Decisamente non funzionale, infine, l’accesso al reparto di rianimazione, raggiungibile
dal pubblico solo attraverso una scala ripida, senza corrimano per buona parte della
lunghezza e per giunta poca illuminata. Una vera e propria barriera
architettonica, che non diventa ufficialmente tale solo perché, a richiesta e
per motivi gravi, i familiari dei pazienti possono raggiungere il reparto
attraverso gli ingressi di solito utilizzati dal personale sanitario. Altra
piccola defezione il servizio del quinto piano, quello delle stanze a pagamento.
Un intero piano in cui i degenti che vogliano una stanza singola, o con la
possibilità di accompagnatore, pagando 203 euro al giorno, hanno la possibilità
di ricevere visite senza limiti d’orario godendo di una maggiore tranquillità.
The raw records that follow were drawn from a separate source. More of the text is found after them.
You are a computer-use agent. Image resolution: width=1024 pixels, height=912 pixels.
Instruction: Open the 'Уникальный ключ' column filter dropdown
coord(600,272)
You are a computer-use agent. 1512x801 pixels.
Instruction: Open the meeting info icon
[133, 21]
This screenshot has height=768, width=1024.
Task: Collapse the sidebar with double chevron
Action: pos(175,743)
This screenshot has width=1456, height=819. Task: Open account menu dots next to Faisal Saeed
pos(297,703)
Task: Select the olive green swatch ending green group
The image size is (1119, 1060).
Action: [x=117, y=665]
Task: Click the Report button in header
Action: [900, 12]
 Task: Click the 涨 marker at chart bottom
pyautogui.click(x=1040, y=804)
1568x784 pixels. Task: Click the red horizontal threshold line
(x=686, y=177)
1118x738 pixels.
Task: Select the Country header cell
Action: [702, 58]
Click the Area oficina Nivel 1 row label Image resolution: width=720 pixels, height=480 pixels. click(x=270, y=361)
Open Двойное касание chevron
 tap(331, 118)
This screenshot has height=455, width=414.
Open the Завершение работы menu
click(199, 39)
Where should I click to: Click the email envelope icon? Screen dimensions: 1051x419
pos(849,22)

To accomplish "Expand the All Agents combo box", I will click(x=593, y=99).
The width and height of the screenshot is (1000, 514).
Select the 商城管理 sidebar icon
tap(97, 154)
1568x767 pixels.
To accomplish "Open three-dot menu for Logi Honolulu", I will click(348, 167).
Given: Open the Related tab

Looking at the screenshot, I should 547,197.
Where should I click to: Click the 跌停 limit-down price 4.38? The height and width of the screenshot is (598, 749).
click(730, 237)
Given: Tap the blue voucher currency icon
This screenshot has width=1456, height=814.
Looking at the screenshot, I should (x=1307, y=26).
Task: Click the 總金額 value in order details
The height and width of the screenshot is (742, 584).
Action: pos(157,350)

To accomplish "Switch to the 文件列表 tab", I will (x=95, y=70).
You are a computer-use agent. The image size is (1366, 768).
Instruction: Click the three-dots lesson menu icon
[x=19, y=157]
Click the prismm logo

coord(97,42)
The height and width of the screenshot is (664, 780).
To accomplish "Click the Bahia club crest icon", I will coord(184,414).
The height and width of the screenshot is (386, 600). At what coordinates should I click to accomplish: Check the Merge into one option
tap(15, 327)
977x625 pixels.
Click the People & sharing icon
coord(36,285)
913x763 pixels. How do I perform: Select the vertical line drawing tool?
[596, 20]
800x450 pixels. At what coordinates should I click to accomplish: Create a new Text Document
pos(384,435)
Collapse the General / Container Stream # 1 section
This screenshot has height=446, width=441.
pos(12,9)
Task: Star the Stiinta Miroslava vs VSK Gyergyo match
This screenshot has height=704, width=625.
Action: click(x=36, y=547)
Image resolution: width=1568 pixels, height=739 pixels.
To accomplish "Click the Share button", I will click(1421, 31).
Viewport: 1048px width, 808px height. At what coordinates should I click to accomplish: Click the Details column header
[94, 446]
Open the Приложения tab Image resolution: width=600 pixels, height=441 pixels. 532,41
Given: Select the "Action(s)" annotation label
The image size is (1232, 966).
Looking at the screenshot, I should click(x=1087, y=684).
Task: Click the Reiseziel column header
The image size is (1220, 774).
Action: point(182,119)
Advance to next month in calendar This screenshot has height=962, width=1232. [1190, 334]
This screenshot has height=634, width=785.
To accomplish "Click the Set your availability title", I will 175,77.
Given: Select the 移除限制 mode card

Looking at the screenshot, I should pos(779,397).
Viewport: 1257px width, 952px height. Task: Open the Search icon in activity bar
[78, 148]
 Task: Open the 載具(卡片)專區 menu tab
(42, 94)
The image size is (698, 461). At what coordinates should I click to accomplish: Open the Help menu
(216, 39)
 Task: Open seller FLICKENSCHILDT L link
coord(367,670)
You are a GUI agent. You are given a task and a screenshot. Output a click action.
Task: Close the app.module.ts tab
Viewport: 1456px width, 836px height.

Anche in questo caso, come ci spiega la figlia di una degente ricoverata lo
scorso Gennaio, il comportamento della maggior parte di infermieri ed inserviente
è molto professionale: ”La maggior parte degli inservienti e degli infermieri
sono gentilissimi, il reparto è pulito ed anche i pazienti ricevono cure
continue”. Il problema? La mancanza di informazioni. Il reparto, infatti,
ospita pazienti provenienti dai più disparati reparti e non ha quindi, al piano,
il medico di riferimento. Centrale diventa quindi il ruolo della Caposala, che necessariamente
dovrebbe in modo tempestivo fare da tramite tra il medico ed il paziente. Molto
spesso, tuttavia, le cose non vanno proprio così:” il giorno in cui mia madre è
stata operata- spiega ancora la figlia della paziente- non ho avuto notizie se
non dopo quattro ore, quando l’intervento è durato solo 40 minuti. Per sapere che
l’intervento era terminato e che era andato bene ma soprattutto che mia madre
era stata portata per precauzione in reanimazione, sono dovuta andare fino al piano
terra, farmi indicare in portineria il piano dove trovare il medio e finalmente
raggiungere quest’ultimo che peraltro è stato gentilissimo”. Un sentimento diffuso
quello delle mancate informazioni al quinto piano, che a volte genera anche
piccole tensioni tra familiari ed operatori nel caso in cui i primi siano
giustamente in apprensione per la salute dei propri cari nel frattempo, come si
suol dire, “sotto i ferri”. Piccole defezioni, piccoli disguidi, che diventano
però enormi per i familiari dei malati e per i malati stessi. Piccoli deficit
facilmente eliminabili per una struttura che rischia, altrimenti, di vedere deturpata
una reputazione che giustamente, continua altrimenti ad essere ottima.